After conducting five experiments in cross-validation, the results of eight different models were evaluated in terms of accuracy, precision, recall, and F1 score. The results are presented in Table 2. TSCA-Net demonstrated the highest performance with accuracy, precision, recall, and F1 score values of 92.66$\%$, 92.77$\%$, 92.70$\%$, and 92.58$\%$, respectively. It was found that EEG-TCNet had the weakest performance among all the compared models. Among the two CNN models, EEG-Net performed slightly better than EEG-TCNet, possibly because of its simpler architecture and ease of training and optimization. Regarding the two RNN models, it was found that LSTM exhibited superior classification performance over GRU. ViT had the lowest performance among the Transformer models, trailing behind the other three models. However, EEG-TCNet achieved the highest accuracy among the CNN models, while ViT had the lowest accuracy among the Transformer models. These findings suggest that Transformer models are more effective than CNN models for recognizing imagined characters.
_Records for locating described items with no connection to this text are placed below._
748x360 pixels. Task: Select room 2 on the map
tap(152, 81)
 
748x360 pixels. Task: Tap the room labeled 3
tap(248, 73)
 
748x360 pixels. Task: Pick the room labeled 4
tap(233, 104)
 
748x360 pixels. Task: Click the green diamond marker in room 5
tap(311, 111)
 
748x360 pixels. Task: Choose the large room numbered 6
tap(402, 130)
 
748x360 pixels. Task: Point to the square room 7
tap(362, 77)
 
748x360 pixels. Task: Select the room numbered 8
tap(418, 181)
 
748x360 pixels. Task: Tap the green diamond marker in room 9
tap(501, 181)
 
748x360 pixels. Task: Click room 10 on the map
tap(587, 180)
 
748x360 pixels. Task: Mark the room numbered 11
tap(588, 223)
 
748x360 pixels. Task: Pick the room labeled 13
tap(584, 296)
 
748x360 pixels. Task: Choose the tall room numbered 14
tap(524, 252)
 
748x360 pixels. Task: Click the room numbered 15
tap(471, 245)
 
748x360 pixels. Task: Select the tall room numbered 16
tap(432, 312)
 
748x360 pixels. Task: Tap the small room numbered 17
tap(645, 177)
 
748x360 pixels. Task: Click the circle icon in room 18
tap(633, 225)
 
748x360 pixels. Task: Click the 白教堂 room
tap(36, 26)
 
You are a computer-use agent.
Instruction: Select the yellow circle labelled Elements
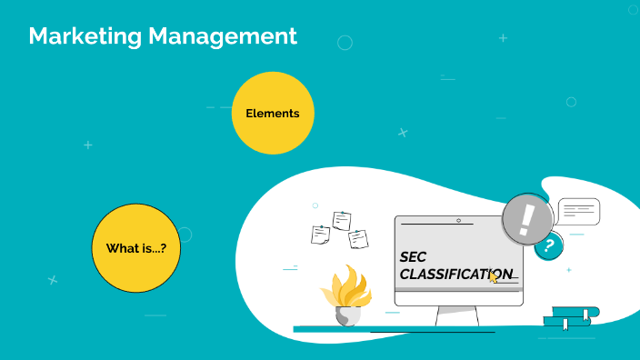[x=273, y=113]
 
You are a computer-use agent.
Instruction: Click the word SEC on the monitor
[x=413, y=256]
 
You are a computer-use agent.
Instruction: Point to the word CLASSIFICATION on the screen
[x=455, y=274]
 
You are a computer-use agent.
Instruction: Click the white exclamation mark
[x=526, y=220]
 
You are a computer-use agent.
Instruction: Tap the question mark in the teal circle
[x=548, y=245]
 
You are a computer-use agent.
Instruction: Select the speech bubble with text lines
[x=579, y=212]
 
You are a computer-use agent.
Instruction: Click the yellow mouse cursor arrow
[x=494, y=276]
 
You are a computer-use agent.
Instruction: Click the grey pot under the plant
[x=347, y=315]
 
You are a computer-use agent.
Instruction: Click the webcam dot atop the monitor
[x=458, y=220]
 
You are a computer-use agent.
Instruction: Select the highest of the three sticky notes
[x=342, y=220]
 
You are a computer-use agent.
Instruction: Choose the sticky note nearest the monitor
[x=358, y=239]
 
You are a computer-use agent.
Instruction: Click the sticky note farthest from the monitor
[x=320, y=235]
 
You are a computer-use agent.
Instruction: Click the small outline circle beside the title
[x=345, y=42]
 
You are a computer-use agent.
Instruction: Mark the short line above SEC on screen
[x=436, y=224]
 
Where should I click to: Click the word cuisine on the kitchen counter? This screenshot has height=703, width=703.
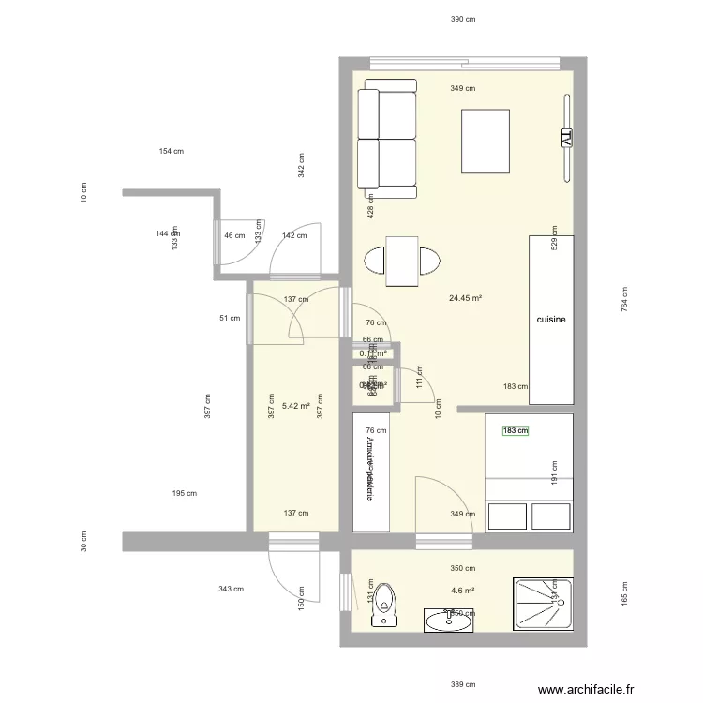tap(551, 320)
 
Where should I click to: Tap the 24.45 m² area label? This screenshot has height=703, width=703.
tap(465, 299)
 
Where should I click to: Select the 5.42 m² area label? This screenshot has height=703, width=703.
tap(296, 407)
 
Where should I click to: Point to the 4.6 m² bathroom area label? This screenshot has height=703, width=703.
tap(462, 591)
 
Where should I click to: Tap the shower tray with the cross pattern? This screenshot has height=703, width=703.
tap(541, 604)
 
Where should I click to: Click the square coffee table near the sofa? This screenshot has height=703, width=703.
tap(485, 141)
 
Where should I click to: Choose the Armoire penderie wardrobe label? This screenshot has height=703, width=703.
tap(369, 470)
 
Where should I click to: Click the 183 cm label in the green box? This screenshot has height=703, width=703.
tap(516, 432)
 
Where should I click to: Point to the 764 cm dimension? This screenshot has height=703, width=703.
tap(624, 298)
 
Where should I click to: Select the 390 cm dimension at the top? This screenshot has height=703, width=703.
tap(463, 19)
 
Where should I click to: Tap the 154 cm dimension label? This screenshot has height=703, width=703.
tap(171, 151)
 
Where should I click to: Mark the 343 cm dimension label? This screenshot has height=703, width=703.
tap(231, 590)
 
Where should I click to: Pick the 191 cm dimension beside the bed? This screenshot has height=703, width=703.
tap(555, 472)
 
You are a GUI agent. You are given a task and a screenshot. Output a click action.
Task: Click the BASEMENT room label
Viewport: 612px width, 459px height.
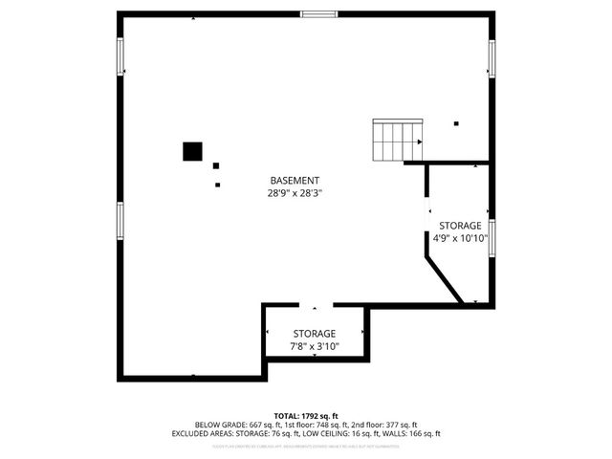click(294, 180)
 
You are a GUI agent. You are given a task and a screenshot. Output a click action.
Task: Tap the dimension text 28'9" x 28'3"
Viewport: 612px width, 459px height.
click(294, 191)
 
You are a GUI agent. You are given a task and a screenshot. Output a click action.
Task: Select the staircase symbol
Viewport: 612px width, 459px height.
click(397, 142)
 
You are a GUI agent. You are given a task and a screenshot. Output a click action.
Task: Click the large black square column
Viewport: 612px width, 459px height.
click(192, 151)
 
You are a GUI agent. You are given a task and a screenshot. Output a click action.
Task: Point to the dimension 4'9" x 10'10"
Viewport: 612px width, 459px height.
click(460, 238)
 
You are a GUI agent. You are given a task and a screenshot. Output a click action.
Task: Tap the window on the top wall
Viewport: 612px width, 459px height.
click(318, 14)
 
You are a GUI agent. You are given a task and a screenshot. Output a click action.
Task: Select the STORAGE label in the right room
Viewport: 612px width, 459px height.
click(460, 226)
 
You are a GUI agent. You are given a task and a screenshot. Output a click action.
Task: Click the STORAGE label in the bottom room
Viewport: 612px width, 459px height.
click(314, 333)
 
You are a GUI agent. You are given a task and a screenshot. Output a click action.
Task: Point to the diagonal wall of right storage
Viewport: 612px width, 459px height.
click(445, 277)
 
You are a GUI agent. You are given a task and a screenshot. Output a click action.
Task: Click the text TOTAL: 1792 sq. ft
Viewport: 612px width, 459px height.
click(306, 415)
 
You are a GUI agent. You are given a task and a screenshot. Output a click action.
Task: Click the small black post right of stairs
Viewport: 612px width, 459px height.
click(456, 123)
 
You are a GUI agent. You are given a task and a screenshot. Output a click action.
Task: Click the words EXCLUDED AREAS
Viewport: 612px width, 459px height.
click(205, 433)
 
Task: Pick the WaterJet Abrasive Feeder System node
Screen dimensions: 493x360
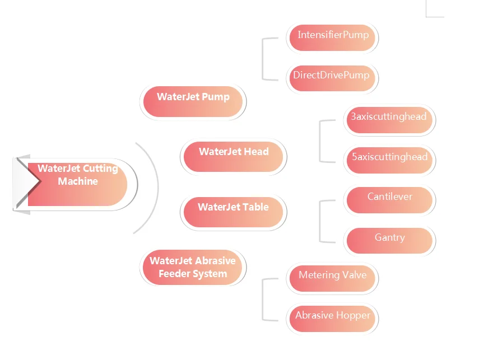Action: click(193, 268)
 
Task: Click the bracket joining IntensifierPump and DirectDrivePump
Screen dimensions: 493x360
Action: click(263, 58)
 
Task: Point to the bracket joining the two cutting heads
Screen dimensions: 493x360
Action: click(320, 141)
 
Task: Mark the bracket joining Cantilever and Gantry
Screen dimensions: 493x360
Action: click(320, 221)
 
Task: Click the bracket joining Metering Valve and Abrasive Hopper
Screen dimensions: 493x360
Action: click(263, 299)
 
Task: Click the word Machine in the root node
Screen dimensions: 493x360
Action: click(78, 181)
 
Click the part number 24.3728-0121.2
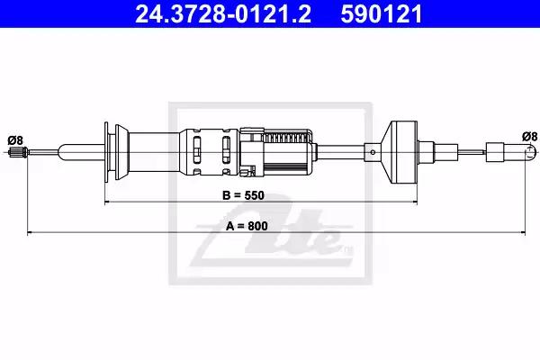[223, 14]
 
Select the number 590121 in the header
[382, 14]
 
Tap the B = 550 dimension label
[244, 195]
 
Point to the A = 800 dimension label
[247, 226]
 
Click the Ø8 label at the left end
[15, 140]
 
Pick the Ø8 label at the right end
[529, 137]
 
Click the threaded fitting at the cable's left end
[18, 152]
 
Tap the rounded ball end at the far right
[531, 152]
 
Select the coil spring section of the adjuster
[285, 138]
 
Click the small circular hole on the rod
[373, 152]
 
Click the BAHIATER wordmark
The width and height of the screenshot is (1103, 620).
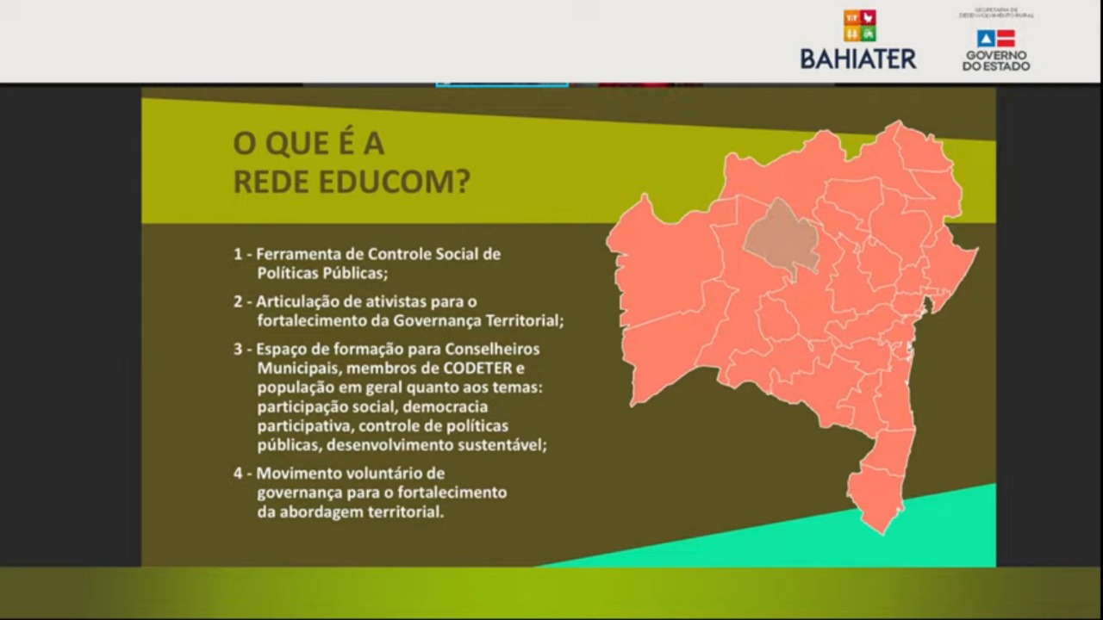(858, 59)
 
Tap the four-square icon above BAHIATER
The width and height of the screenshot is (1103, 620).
(860, 26)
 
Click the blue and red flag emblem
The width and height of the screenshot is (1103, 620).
(996, 39)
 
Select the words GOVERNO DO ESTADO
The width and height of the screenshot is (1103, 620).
(996, 60)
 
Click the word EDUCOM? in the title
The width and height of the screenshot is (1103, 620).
(395, 182)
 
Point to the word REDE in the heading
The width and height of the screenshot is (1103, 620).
(271, 182)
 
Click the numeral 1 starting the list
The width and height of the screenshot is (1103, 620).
(238, 254)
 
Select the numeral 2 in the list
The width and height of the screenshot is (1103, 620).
(238, 301)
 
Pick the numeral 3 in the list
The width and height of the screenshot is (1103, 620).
(238, 350)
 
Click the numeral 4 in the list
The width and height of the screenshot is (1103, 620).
(238, 474)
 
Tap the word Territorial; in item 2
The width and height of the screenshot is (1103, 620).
(525, 321)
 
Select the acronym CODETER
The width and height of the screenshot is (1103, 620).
(477, 369)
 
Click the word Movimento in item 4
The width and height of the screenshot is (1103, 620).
(299, 474)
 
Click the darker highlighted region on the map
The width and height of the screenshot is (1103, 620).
(781, 239)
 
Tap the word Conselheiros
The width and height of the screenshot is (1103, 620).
(492, 350)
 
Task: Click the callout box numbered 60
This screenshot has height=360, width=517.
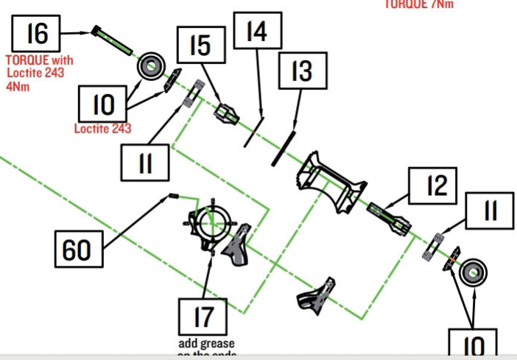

Table 3 Cross-validation results of comparative models.

Full size table

The statistical results of comparative models obtained through five-fold cross-validation experiments are shown in Table 3. TSCA-Net achieved the highest mean accuracy and the lowest standard deviation among all five experiments. Moreover, Fig. 2 demonstrates that the lowest accuracy of TSCA-Net is still better than the optimal performance of other comparison models. Overall, TSCA-Net has consistently performed well and outperformed the other comparison models.

Table 4 The precision and recall of TSCA-Net for recognizing 26 characters.

Full size table

From the confusion matrix presented in Fig. 3, we can see that the diagonal elements have the darkest colors. It indicates that TSCA-Net has relatively low error rates for identifying imagery handwritten characters. The model has achieved a remarkable 100$\%$ precision and recall rates for recognizing characters such as ’m’ and ’u’.

To further validate the performance of TSCA-Net, we conducted a comparative analysis of the distribution of the raw characters data and the distribution of extracted with TSCA-Net. In Fig. 4a, the distribution of the 26 letters in the raw dataset appears highly chaotic. Characters belonging to the same category cannot be effectively clustered in a 2D space and exhibit a random distribution. However, in Fig. 4b, it can be observed that after the feature extraction process by TSCA-Net, the 26 letters are distributed into 26 distinct clusters. The letters are tightly clustered within the same group, and the boundaries between groups are distinguishable by different categories.

Table 4 shows the optimal TSCA-Net model used for character signals decoding, which achieved an accuracy rate of 94.30$\%$. The table highlights that the TSCA-Net model delivered exceptional precision and recall rates in predicting characters ’m’ and ’u’, which had a 100$\%$ rate. However, the precision for character ’c’ prediction was the lowest among all the characters, and the recall for character ’r’ prediction was also the lowest. These findings suggest that the proposed TSCA-Net model is a robust and reliable method for decoding MEA signals in imagery handwriting tasks, and it outperforms other models.

Ablation experiments

In the ablation experiments, we analyzed the effect of the TSCA-Net model performance based on three factors: model components, position embedding, and core parameters of multi-head attention.

Ablation experiments of model components

In our experiments evaluating TSCA-Net, we analyzed the impact of three components: TF, SF, and TSCross. Results are presented in Table 5. Our findings show that the absence of the TF has the most significant impact on the accuracy of the TSCA-Net model. The accuracy of the model decreased by 5.69$\%$ compared to the optimal model. Similarly, the absence of the SF component resulted in a decrease of 2.44$\%$ in accuracy, with the TSCA-Net accuracy dropping to 91.86$\%$.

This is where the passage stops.